Wang Zhiming (王志明) (1907 – December 29, 1973) was a Miao pastor from Wuding County, Yunnan, who was executed on December 29, 1973, during the Cultural Revolution.

== Life and work ==

Wang Zhiming was born in Wuding in 1907, the year after Christian missionaries Samuel Pollard, Arthur G. Nicholls, George E. Metcalf and Gladstone Porteous first began work there. Their work among minority people, especially the Miao in Wuding, saw much fruit. By 1949, 130,000 Protestants, nearly 20% of the total for China, were found among Yunnan's minorities. Five years later half of the Christians in Yunnan reportedly lived in the prefecture which included Wuding.

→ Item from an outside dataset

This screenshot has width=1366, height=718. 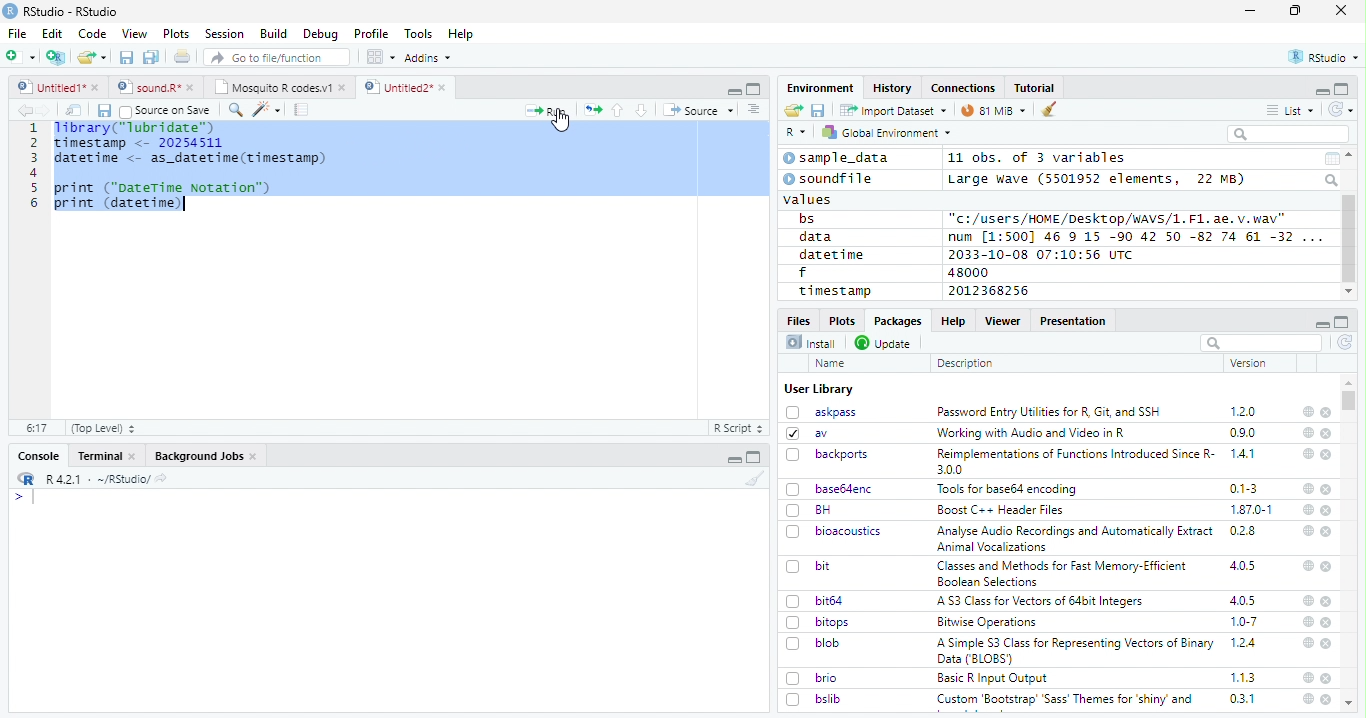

Wang was educated in Christian schools and later taught in one for ten years. In 1944 he was elected chairman of the church council in Wuding, and he was ordained in 1951 at the age of 44. During the 1950s Wang was one of six Miao Christian leaders who accommodated some of the demands of the new government by signing the Three Self Manifesto. Still, he refused to participate in denunciation meetings held to humiliate landlords, saying, "My hands have baptized many converts, and should not be used for sinfulness". This was undoubtedly one of the reasons that, even before the Cultural Revolution, Wang was declared a counter-revolutionary.

== Martyrdom ==
During the Cultural Revolution (1966–1976), at least 21 Christian leaders in Wuding were imprisoned, and many others were sent to camps, denounced or beaten. Muslims in the area were also targeted. One of the interned Christians later stated:

I cannot recall how many times I was made to kneel on the rubble and how much blood flowed from my knees due to their sharp edges. When I could not hold out and fell to the ground, merciless beatings followed. Then I was pulled up and forced to salute the portrait of Chairman Mao. My refusal to do so resulted in another round of beating up. Vicious cycles went on and on. This only paused for a little while when I almost lost consciousness.
— Ju-K'ang T'ien, page 115

In 1969, Wang Zhiming and his wife and sons were arrested. On December 29, 1973, Wang was executed in a stadium in front of more than 10,000 people. Zhiming's execution caused chaos to break out in the largely Christian audience, and the prosecuting officials were assaulted by spectators.

== Legacy ==

After the Cultural Revolution, official attempts to placate the Miao included a compensatory payment of 1,300 yuan (then $250) to Wang's family. His execution did not end the spread of Christianity in the area: when Wang Zhiming was arrested, there were 2,795 Christians in Wuding; by 1980 the church had grown to about 12,000, and Wuding now has over 30,000 Christians and more than 100 places of worship. Sporadic persecution in Wuding continues.

In 1981, a large monument was erected at his gravesite.

In 1998, he was one of ten 20th-century Christian martyrs memorialized above the Great West Door of Westminster Abbey with a statue.

In 2014, a documentary about Wang's life and community was released by filmmaker Hu Jie.